Saved data entries
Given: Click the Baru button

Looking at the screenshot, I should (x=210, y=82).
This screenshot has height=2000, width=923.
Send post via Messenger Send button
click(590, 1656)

* **Aim of the task**
An exact transcription of all the records is required.

* **Answer section**
Given: Click the Baru button

Looking at the screenshot, I should (x=210, y=82).
This screenshot has height=2000, width=923.
Send post via Messenger Send button
click(590, 1656)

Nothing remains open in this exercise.